Furthermore, you don't see them in the world of perfume either. That's a woman-only domain, on the customer and service sides alike.
This is in stark contrast to many other areas of apparel, grooming, etc., where if there's a sizable queer presence in your city, you can bet on over half the "men" in H&M being gay during any given visit. Gays also express interest in all kinds of female fashion and beauty -- styling hair, make-up, clothing and accessory design, and so on -- but not in fragrance. They like the idea of playing dress-up because they're infantilized. Somehow fragrance doesn't play so central of a role in dress-up games -- too overpowering.
They just don't like the stuff. Here is a short thread from Yahoo! Answers asking what the best cologne for gay men is. Unlike other questions that ask what your favorite cologne is, which will restrict respondents to those who actually do like to wear it themselves or smell it on others, this more open-ended question allows for more general and less personal answers, like this revealing one from a real-life homosexual:
"In my experience, gay men aren't that into cologne. I've known some who wear it but mostly not."
Looking around the answers of the small minority that is into it, they go for the standard unassertive effervescent stuff that is sold to awkward teenagers in Hollister, Abercrombie & Fitch, etc. At a forum for users of "powerhouse" fragrances -- i.e., ones that last long, project far, and smell in some way imposing -- there's no apparent gay presence at all. Looks like metalheads from the '80s are the only detectable over-represented group there, not airheaded faggots.
All of this points to the gay fear of self-assertion, part of their broader syndrome of infantilization. You're too afraid to take up lots of space when you're just a little dork, but that all changes when puberty hits. You start to compete more with other males, and you also want to assert yourself more around girls. The same is true for females: they get more catty and boy-crazy during puberty, and assert themselves more.

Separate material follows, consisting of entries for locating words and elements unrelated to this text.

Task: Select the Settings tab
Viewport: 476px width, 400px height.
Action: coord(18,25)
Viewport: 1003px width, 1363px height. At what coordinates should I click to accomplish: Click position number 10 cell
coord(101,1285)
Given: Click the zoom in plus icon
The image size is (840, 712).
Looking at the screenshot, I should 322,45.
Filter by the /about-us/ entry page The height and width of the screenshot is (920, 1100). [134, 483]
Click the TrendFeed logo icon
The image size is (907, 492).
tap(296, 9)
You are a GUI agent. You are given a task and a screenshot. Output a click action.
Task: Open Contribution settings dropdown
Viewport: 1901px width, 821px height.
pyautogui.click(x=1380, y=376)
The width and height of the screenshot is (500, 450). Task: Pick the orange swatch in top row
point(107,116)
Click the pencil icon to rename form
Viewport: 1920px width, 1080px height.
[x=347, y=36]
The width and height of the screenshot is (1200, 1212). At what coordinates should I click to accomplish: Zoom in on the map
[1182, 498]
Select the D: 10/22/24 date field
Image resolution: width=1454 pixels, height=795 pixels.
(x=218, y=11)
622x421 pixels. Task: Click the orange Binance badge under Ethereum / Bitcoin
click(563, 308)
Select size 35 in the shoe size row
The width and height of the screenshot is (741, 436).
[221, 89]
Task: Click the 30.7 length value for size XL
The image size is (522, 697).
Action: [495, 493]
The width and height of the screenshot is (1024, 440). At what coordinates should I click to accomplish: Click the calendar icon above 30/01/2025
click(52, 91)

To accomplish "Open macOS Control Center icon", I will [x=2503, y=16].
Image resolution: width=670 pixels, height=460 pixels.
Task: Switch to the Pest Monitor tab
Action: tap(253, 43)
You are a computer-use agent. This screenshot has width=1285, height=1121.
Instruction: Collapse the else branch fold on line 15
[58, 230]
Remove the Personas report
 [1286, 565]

Part of that naturally expresses itself as a sudden interest in fragrances, both to wear yourself and to smell on others. They don't bother putting sample strips of cologne or perfume into Highlights magazine, or advertise on Nickelodeon. When I started out as a teenager, it was Rolling Stone and Sports Illustrated where you first learned about cologne. I'm sure there was something similar for girls reading Seventeen or whatever to learn about perfume.
Not to mention the rite of passage of going to the cologne / perfume section of the department store and actually getting to sample all of the dozens of scents they had there. Dude, what if we run into some babes at the food court? Better spray on a little Obsession first at Hecht's. You never know...
Gays never felt that normal inclination that both heterosexual guys and girls felt as they matured into adolescents. Sure, some normal people don't find it attractive either, but not across the entire demographic group. The only group that is unequivocally uninterested in and even mildly weirded out by personal fragrances, especially the more assertive ones, are children.
This goes to show that it's not helpful to see gays as hyper-masculine (lol) or as feminized -- which is plausible in some cases, but not all. Females tend to be more juvenile than males in appearance, mindset, and behavior, so many cases will support both the idea that gays are infantilized and that gays are feminized. The crucial cases pit the two against each other, and infantilization always wins.
Most notably, gays have no nurturing or parenting instinct, whether of a mothering or a fathering kind, even when they're well into middle age. Here we see another example where both guys and girls, in their own sex-specific ways, develop an interest in fragrance during adolescence, while gays remain stunted in childhood.
That's true for other aspects of how both normal boys and girls start to change their appearance during adolescence, both to compete against same-sex rivals and to attract mates. Hairstyles get bigger, jewelry begins to accumulate, and designs or patterns get bolder. Gays wear minimal haircuts, don't adorn their bodies, and rarely wear striking patterns like plaid, geometric prints, and so on, only feeling comfortable to go as far as stripes and the odd gingham shirt. Their childish nature keeps them from being very assertive.